Prokuratura postawiła 44-letniemu „Krystkowi” zarzut za czyn o charakterze seksualnym, czyli doprowadzenia pokrzywdzonej przemocą do obcowania płciowego. W tej sprawie „Krystek" został zatrzymany i doprowadzony do prokuratury 8 grudnia. Grozi mu kara do 12 lat więzienia. Według śledczych, do zdarzenia doszło na przełomie 2013 i 2014 r. Pokrzywdzona, jak informuje prokuratura, w chwili popełnienia czynu była osobą niepełnoletnią, powyżej 16. roku życia. Kobieta, jako świadek, zeznawała podczas toczącego się już przeciwko Krystianowi W. postępowania.
"Krystek" nie przyznał się do winy
Jej zeznania zainicjowały kolejne kroki prokuratury w sprawie Krystka. Mężczyzna nie przyznał się do stawianego mu zarzutu i złożył wyjaśnienia. Z kolei prokurator wysłał do sądu wniosek o tymczasowe aresztowanie „Krystka”. Ale Sąd Rejonowy w Wejherowie wniosek odrzucił. Prokuratura nie składa broni, zapowiedziała zaskarżenie tej decyzji sądu.
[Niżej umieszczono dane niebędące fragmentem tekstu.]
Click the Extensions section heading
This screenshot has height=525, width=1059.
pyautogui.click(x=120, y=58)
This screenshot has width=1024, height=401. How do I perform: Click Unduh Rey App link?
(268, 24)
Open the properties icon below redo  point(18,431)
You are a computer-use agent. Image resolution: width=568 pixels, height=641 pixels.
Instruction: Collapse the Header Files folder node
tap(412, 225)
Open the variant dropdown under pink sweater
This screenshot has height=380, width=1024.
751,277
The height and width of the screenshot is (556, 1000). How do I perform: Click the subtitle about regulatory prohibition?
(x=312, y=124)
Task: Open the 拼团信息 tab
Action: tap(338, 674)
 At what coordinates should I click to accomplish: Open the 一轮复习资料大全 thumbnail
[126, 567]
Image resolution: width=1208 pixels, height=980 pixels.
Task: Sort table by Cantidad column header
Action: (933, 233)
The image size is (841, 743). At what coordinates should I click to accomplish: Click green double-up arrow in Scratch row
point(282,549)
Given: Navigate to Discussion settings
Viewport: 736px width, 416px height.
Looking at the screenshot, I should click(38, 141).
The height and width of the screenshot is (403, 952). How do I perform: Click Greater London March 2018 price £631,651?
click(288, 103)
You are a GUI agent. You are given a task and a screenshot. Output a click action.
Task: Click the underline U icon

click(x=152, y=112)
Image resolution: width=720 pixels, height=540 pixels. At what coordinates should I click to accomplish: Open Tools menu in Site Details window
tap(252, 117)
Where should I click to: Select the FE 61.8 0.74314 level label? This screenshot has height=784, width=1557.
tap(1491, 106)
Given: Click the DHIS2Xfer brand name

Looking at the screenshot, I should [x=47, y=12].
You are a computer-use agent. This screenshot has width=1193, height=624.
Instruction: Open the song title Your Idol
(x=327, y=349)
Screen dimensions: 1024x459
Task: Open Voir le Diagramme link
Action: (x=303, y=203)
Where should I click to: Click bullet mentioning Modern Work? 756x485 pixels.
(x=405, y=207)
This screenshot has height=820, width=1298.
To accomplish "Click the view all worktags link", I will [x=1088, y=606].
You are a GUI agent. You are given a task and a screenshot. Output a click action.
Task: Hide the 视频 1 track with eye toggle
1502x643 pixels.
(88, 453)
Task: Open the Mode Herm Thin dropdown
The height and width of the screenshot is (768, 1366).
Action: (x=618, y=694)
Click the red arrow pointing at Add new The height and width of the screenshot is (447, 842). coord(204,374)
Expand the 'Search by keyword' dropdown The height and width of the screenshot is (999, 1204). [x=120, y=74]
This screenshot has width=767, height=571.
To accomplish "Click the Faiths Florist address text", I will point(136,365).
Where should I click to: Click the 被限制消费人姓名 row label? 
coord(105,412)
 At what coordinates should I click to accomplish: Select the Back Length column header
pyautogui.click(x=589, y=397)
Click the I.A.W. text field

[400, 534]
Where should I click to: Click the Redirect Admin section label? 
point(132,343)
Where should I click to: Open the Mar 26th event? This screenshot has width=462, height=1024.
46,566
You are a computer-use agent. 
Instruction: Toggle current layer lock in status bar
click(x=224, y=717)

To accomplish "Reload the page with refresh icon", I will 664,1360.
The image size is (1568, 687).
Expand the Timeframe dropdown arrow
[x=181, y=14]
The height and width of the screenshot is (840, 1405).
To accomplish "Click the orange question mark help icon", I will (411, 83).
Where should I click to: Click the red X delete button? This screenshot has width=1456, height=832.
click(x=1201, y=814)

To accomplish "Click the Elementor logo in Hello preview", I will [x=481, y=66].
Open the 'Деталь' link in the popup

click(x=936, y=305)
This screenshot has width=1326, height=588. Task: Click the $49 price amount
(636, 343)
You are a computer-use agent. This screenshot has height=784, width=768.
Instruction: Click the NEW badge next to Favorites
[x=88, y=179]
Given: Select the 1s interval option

Przypomnijmy, że od stycznia 2019 r. toczy się proces, w którym „Krystek” jest oskarżony m.in. o zgwałcenie i usiłowanie zgwałcenia nieletnich dziewcząt, stręczycielstwo, nakłanianie małoletnich do prostytucji i zarabianie na tym pieniędzy. W sumie miał popełnić 65 przestępstw, z czego 40 dotyczyło napaści seksualnych. „Krystek” przed sądem odpowiada z wolnej stopy, bo w listopadzie 2021 roku sąd nie zdecydował się zastosować wobec niego kolejnego tymczasowego aresztowania. A o to wnioskowała prokuratura.